UK military “in desperate need of Christians” according to major general

Christian Major General Tim Cross, who was in charge of military operations in Iraq and Kosovo before advising the House of Commons Defence Committee, believes that faith could have a significant impact in army settings.

Major General Cross became a Christian in the army. He was a bomb-disposal officer in Northern Ireland in the 1970s; worked with the UN on peacekeeping in Cyprus in 1981; and served with 1st UK Armoured Division in the Gulf War in 1991 in high-intensity war fighting. He did three tours in the Balkans, including Kosovo, in the mid- to late 1990s on peace-enforcement and humanitarian operations.

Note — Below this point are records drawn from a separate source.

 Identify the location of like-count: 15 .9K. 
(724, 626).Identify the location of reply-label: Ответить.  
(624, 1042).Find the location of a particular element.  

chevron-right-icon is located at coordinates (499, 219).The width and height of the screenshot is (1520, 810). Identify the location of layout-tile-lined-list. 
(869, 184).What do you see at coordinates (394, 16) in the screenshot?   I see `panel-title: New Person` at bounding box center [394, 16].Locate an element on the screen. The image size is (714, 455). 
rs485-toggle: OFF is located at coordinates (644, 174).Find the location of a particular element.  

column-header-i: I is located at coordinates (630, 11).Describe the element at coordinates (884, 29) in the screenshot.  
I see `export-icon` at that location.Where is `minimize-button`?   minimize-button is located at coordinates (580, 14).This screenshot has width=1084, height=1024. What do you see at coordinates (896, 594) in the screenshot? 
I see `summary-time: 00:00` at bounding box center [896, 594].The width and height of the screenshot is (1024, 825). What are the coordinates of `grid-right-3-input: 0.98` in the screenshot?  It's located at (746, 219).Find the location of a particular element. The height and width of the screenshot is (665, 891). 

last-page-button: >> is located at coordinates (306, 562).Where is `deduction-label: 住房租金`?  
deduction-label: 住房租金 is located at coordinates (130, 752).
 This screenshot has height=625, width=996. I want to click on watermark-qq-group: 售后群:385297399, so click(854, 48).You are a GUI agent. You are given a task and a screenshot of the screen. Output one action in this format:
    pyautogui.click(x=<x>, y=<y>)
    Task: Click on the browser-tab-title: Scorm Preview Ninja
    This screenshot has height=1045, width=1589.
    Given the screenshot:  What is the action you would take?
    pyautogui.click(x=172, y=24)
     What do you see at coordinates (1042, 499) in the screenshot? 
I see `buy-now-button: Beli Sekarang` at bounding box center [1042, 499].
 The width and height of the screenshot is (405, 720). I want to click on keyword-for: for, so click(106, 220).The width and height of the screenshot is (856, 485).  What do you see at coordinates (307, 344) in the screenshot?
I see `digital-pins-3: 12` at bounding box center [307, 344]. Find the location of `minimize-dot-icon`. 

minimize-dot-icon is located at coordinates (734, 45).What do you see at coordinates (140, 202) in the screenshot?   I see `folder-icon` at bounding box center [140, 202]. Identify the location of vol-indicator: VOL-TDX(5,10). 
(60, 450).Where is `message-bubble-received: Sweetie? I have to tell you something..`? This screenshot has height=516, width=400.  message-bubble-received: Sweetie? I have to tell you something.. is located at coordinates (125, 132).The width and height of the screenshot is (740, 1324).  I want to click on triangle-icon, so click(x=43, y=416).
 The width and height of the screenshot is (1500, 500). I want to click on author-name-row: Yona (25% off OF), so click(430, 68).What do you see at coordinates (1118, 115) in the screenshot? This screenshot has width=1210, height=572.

Major General Cross stated in an interview: “My first serious exposure to God was in the Garden Tomb in Jerusalem in 1981, as a result of which I became a disciple. I became a local lay minister or lay reader in the 1990s.
We need Christians to bring into the military the essential basics of our faith, and allow that to be applied in the way we lead people, the way we mix and run the military organisation. We need to be prepared to stand up against some pretty brutal people around the world. And I find myself engaging quite a lot of them. There are surprisingly, for many people, a lot of Christians in the military, and a very strong armed forces Christian Union. And a lot of senior people who I served with over the years are very committed Christians. And they’re important because when it comes to the debates about strategy and campaign planning, and how you conduct operations, you know, they have an impact.
I don’t find it difficult to reconcile early Christian teaching that being a disciple is incompatible with serving in the army. Soldiers are more than well aware of evil and sin in a fallen world. War is always evil — but I’ve also watched mass graves being dug out, I’ve been to places where you can smell, taste evil, find out what awful atrocities have taken place. Soldiers ask themselves why people do this to each other.
When the soldiers go to John the Baptist to ask what they should do, he tells them ‘Be content with your pay’ — not ‘Leave the army’. Don’t abuse your power over people. Jesus meets a centurion and heals his servant, and exclaims, ‘I’ve never found faith like this in Israel’. Paul uses soldierly languages and talks about a soldier who saved his life in a shipwreck. Would God have used these people if there was something fundamentally wrong with being a solider? In Luke’s account of the last supper, Jesus tells his disciples, ‘If you haven’t got a sword, sell your tunic and buy one’. They have two, and he allows them to carry them to the garden of Gethsemane, but Jesus doesn’t allow them to use them there. That wasn’t the place to use force.”

The size of the UK army has shrunk to 76,000 soldiers from 79,139. Experts expect this drop to continue in the next couple of years.